Em resposta à reportagem, o diretor financeiro da Estácio, Virgílio Gibbon, disse que não houve aumento da inadimplência. “A crise é grave, o desemprego é crescente e até observamos internamente um cenário mais complicado em termos de arrecadação”, revela. “Desde março, resolvemos agir, realizando um trabalho de busca de mais eficiência em processos internos”, complementa. Segundo ele, a instituição lançou uma campanha para oferecer alternativas aos alunos inadimplentes.
A Unijorge, em nota ao CORREIO, disse que não foi registrado aumento da inadimplência neste semestre. “Porém, atentos à situação atual da economia, já estão sendo avaliadas novas formas de financiamentos no futuro”. A Universidade Salvador (Unifacs), por sua vez, disse que não iria se posicionar sobre o assunto.
A reportagem entrou em contato por e-mail e telefone com as instituições Dois de Julho, Bahiana, Faculdade Social e Área 1 /DeVry desde o último dia 14 e não obteve resposta até o fechamento desta edição. Procuradas pela reportagem, Universidade Católica do Salvador (Ucsal), União Metropolitana de Educação e Cultura (Unime), Faculdade Dom Pedro II, Faculdade Adventista da Bahia e Faculdade Mauricio de Nassau não indicaram porta-vozes das instituições para falar com o CORREIO.
Lei assegura direitos de alunos inadimplentesO aluno inadimplente tem direitos garantidos por lei e não pode ser submetido a humilhações. O artigo 6º da lei federal 9.870, de 1999, garante: “São proibidas a suspensão de provas escolares, a retenção de documentos escolares ou a aplicação de quaisquer outras penalidades pedagógicas por motivo de inadimplemento”.
Já o Código de Defesa do Consumidor (CDC), no artigo 71, diz que é crime contra a relação de consumo “utilizar, na cobrança de dívidas, de ameaça, coação, constrangimento físico ou moral, afirmações falsas, incorretas ou enganosas ou de qualquer outro procedimento que exponha o consumidor, injustificadamente, a ridículo ou interfira com seu trabalho, descanso ou lazer”.
Se isso acontecer, o consumidor pode recorrer à Superintendência de Proteção e Defesa do Consumidor (Procon-BA) ou a órgãos de defesa. “O aluno que tiver impedimento de participar de atividades em razão da inadimplência deve se munir de provas acadêmicas - protocolos da faculdade, negativas de solicitações acadêmicas, etc, e pode buscar o Procon.
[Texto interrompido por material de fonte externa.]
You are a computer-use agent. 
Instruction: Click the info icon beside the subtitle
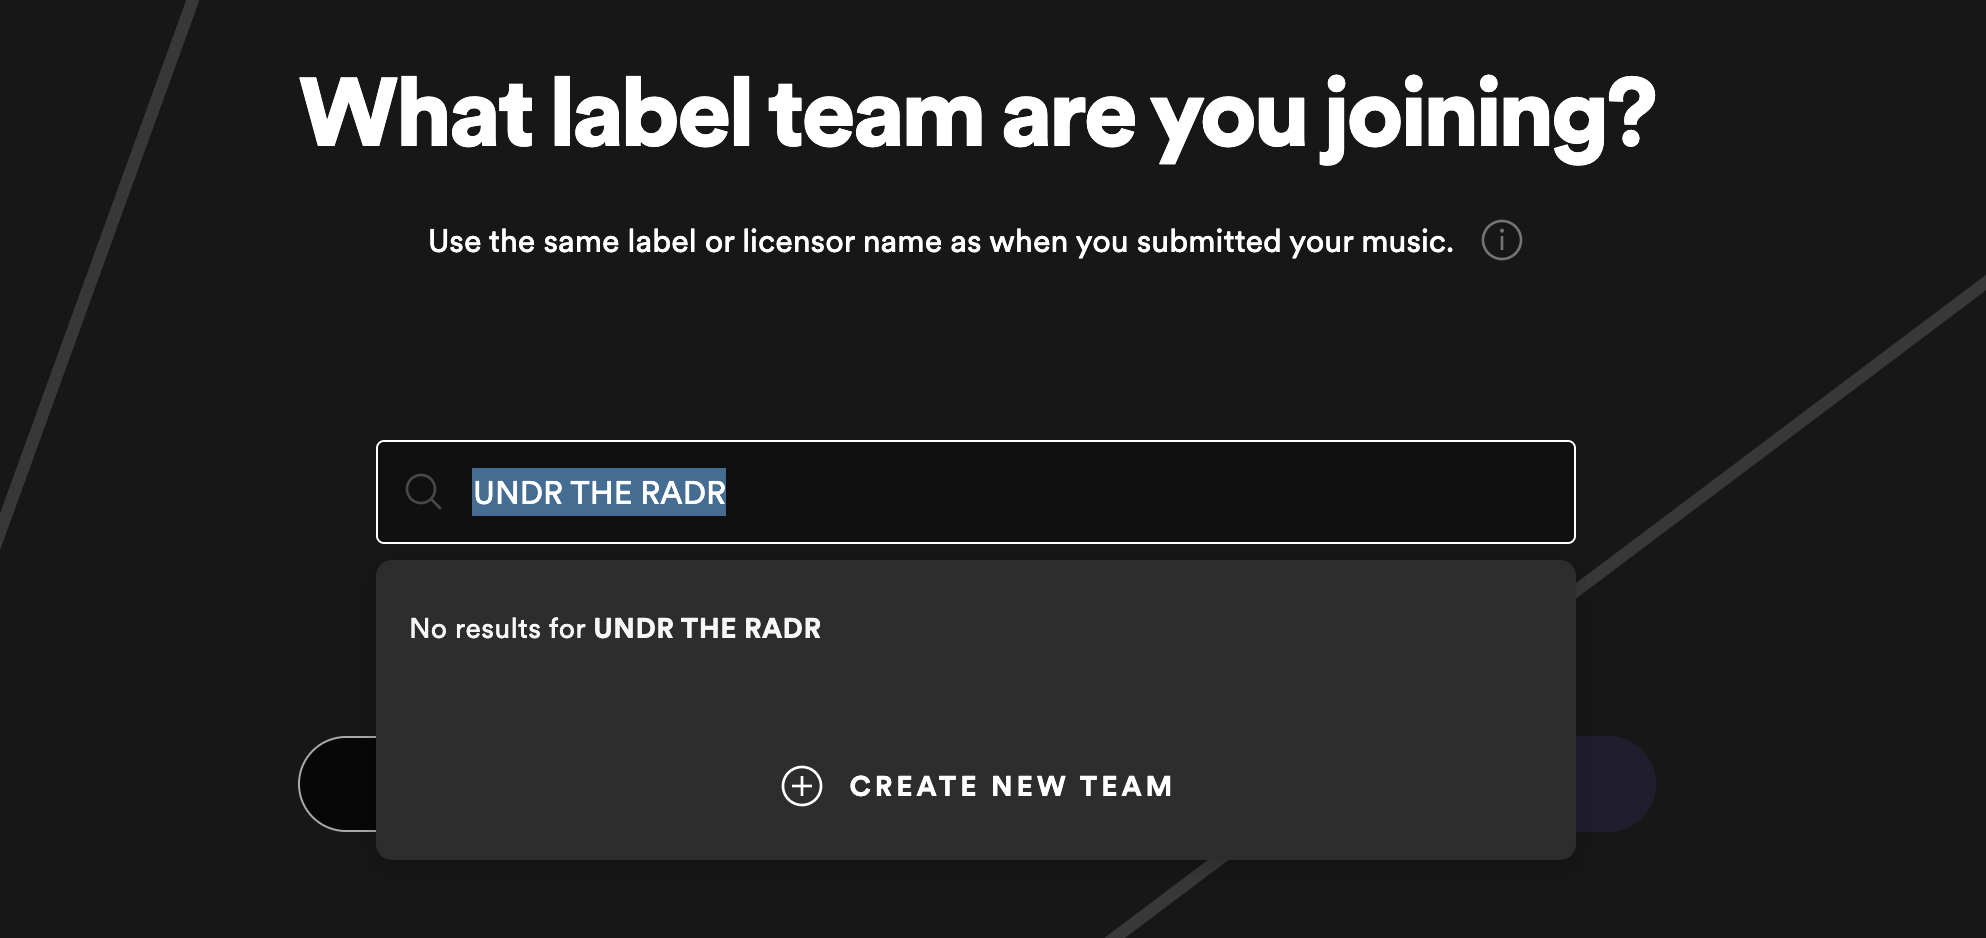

Também é possível procurar o Poder Judiciário no caso de danos morais”, afirma o coordenador-técnico do órgão, Filipe Vieira.
Os meios de cobrança de ordem judicial podem ocorrer por parte da escola. “A cobrança deve buscar a manutenção do vinculo com o aluno”. A instituição pode cobrar juros. Porém, se o aluno achar abusivo, vale negociar ou procurar o Procon.